[Extract to read]:
┌──

WHEREAS, the Parties have entered
into that certain Agreement and Plan of Merger, dated March 24, 2024 (the “Original Agreement”); and
WHEREAS, pursuant to and in
accordance with Section 8.12 of the Original Agreement, the Parties desire to amend the Original Agreement as set forth in this
Amendment.
NOW, THEREFORE, in consideration
of the mutual covenants and agreements hereinafter set forth and for other good and valuable consideration, the receipt and sufficiency
of which are hereby acknowledged and accepted, the Parties hereby agree as follows:
| (1) | Amendment
to the Original Agreement. The words “January 24, 2025” in Section 7.1(b) of
the Original Agreement are hereby deleted in their entirety and replaced with the words:
“the earlier of March 17, 2025 and ten (10) Business Days after the issuance
of the CMA’s final report with respect to the transactions contemplated by this Agreement”. |
| (2) | Remaining
Effect. Except as otherwise expressly provided herein, this Amendment No. 1 shall
not by implication or otherwise limit, impair, constitute a waiver of, or otherwise affect
the rights and remedies of the Parties under the Original Agreement, and shall not in any
way alter, modify, amend or affect any of the terms, conditions, obligations, covenants or
agreements contained in the Original Agreement all of which remain unchanged and continue
in full force and effect. This Amendment is limited precisely as written and shall not be
deemed to be an amendment to any other term or condition of the Original Agreement. This
Amendment shall be deemed to be in full force and effect from and after the execution of
this Amendment by the parties hereto as if the amendments made hereby were originally set
forth in the Original Agreement. |
| (3) | References.

└──

[Required tasks]:
• a. In the merger amendment text, under which section of the Original Agreement are the Parties amending it?
• b. Write a continuation of the merger amendment text, picking up right after its final line.

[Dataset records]
┌──

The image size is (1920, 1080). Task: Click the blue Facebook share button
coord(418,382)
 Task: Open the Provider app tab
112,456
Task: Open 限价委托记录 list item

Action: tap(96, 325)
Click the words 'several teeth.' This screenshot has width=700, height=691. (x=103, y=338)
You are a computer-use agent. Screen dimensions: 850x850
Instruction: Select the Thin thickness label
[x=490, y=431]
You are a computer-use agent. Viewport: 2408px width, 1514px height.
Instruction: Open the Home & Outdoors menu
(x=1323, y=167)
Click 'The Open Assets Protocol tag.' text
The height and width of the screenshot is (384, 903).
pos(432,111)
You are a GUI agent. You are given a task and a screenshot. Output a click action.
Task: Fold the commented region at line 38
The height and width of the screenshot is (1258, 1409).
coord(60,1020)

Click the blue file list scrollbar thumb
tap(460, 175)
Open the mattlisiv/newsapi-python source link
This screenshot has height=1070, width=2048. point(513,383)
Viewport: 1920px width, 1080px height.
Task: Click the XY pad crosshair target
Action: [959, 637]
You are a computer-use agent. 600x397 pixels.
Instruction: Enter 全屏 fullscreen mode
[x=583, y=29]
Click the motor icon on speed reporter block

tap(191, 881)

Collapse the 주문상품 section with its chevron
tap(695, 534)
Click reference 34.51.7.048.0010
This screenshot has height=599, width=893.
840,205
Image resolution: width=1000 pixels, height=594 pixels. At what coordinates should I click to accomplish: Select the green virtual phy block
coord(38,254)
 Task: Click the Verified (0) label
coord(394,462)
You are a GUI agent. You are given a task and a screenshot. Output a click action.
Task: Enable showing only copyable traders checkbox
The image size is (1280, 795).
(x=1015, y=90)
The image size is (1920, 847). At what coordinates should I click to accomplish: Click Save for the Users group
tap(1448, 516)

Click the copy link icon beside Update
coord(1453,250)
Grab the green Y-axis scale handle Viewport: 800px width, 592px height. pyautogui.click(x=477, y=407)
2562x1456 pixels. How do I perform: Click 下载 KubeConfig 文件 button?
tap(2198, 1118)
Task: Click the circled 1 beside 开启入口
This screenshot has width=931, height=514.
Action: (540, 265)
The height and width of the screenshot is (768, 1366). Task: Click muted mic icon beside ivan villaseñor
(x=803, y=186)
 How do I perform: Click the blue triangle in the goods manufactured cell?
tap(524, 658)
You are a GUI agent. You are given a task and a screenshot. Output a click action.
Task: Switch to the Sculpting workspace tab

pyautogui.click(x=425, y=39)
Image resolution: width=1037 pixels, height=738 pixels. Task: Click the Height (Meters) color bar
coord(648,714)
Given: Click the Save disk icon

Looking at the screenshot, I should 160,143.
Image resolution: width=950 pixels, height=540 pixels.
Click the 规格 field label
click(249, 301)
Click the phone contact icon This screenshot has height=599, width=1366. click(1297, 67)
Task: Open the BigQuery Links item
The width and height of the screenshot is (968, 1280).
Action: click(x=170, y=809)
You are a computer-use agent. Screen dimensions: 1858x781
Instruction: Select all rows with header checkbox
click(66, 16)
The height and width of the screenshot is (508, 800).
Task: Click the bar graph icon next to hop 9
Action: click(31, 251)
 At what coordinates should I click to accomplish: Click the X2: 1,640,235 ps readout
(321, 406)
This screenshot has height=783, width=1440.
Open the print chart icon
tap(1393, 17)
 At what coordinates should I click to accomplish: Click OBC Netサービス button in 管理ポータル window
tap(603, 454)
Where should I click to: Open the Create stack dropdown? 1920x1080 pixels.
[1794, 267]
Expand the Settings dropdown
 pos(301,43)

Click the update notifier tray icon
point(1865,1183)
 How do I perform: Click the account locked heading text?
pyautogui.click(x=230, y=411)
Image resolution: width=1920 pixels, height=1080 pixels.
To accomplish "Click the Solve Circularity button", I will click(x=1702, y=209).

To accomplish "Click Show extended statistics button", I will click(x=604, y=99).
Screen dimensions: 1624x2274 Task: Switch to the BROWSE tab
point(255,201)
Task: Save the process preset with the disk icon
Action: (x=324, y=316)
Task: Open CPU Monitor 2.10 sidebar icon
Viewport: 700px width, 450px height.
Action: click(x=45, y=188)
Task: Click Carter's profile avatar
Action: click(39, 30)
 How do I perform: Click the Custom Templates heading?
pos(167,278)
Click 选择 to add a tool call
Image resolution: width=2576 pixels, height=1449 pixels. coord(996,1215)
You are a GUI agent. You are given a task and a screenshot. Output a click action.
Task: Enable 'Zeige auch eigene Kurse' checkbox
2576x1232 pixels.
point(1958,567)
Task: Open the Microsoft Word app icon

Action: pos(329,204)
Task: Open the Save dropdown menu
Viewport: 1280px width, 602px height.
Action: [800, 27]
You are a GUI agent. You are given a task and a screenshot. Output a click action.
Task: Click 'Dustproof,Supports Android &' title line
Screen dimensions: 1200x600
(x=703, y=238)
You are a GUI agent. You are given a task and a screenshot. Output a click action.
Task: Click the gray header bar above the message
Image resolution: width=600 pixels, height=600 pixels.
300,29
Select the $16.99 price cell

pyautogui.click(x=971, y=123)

└──

[Responses per task]:
• a. Section 8.12 of the Original Agreement.

• b.
Capitalized terms used herein and not otherwise defined herein shall have the meanings ascribed
to such terms in the Merger Agreement. From and after the date of this Amendment, references
in the Original Agreement to this “Agreement” or any provision thereof shall
be deemed to refer to the Original Agreement or such provision as amended hereby unless the
context otherwise requires. |
| (4) | Miscellaneous. Sections 8.1, 8.2, 8.3, 8.4, 8.5, 8.6,
8.7, 8.8, 8.9, 8.10, 8.11, 8.12 and 8.16 of the Original Agreement are hereby incorporated herein,
mutatis mutandis. |
[signatures follow on next page]
IN WITNESS WHEREOF, the Parties have caused this
Amendment to be executed as of the date first above written.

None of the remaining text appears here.